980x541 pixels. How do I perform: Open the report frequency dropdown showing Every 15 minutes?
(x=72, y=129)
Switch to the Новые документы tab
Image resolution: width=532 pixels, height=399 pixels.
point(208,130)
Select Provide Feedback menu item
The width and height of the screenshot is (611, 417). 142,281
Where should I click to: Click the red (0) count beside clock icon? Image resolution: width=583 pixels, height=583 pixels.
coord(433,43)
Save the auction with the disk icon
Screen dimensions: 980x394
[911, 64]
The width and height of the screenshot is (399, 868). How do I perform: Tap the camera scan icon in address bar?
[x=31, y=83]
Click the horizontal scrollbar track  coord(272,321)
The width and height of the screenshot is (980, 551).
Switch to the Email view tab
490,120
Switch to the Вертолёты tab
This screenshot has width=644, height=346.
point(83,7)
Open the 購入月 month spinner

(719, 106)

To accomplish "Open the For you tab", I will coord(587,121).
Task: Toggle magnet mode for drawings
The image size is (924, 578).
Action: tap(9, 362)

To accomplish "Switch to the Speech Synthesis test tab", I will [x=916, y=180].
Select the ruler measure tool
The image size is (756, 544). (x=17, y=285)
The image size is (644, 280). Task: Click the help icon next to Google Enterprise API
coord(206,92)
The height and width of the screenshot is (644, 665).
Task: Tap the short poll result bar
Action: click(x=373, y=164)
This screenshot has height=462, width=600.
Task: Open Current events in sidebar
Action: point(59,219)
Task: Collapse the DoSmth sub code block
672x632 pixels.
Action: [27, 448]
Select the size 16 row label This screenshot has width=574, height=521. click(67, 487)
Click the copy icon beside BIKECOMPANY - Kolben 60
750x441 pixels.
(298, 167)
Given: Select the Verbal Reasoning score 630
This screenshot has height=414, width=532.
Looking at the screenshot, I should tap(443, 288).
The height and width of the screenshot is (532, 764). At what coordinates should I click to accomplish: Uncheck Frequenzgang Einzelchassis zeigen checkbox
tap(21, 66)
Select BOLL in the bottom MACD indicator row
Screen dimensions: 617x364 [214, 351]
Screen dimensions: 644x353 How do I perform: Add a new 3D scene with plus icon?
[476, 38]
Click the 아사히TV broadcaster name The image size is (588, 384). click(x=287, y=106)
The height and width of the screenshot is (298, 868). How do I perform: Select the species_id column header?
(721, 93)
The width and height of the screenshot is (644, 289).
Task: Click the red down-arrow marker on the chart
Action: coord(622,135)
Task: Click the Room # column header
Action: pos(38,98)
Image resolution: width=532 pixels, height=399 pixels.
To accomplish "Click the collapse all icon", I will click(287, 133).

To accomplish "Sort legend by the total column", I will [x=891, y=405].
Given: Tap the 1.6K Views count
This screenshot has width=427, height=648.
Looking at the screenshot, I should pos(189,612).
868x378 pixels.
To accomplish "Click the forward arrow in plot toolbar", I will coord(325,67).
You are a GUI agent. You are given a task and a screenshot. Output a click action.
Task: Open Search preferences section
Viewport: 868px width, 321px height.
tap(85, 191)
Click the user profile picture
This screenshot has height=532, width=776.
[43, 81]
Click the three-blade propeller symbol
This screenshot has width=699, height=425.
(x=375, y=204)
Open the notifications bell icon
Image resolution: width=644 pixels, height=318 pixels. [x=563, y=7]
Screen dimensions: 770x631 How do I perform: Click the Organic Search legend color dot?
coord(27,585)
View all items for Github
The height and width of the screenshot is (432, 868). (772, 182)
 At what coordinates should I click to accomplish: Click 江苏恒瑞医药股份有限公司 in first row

^^^^^^^^

The first line of the data, the line with "Click the horizontal", and all lines in between are to be copied exactly. Leave out everything else.

980x541 pixels. How do I perform: Open the report frequency dropdown showing Every 15 minutes?
(x=72, y=129)
Switch to the Новые документы tab
Image resolution: width=532 pixels, height=399 pixels.
point(208,130)
Select Provide Feedback menu item
The width and height of the screenshot is (611, 417). 142,281
Where should I click to: Click the red (0) count beside clock icon? Image resolution: width=583 pixels, height=583 pixels.
coord(433,43)
Save the auction with the disk icon
Screen dimensions: 980x394
[911, 64]
The width and height of the screenshot is (399, 868). How do I perform: Tap the camera scan icon in address bar?
[x=31, y=83]
Click the horizontal scrollbar track  coord(272,321)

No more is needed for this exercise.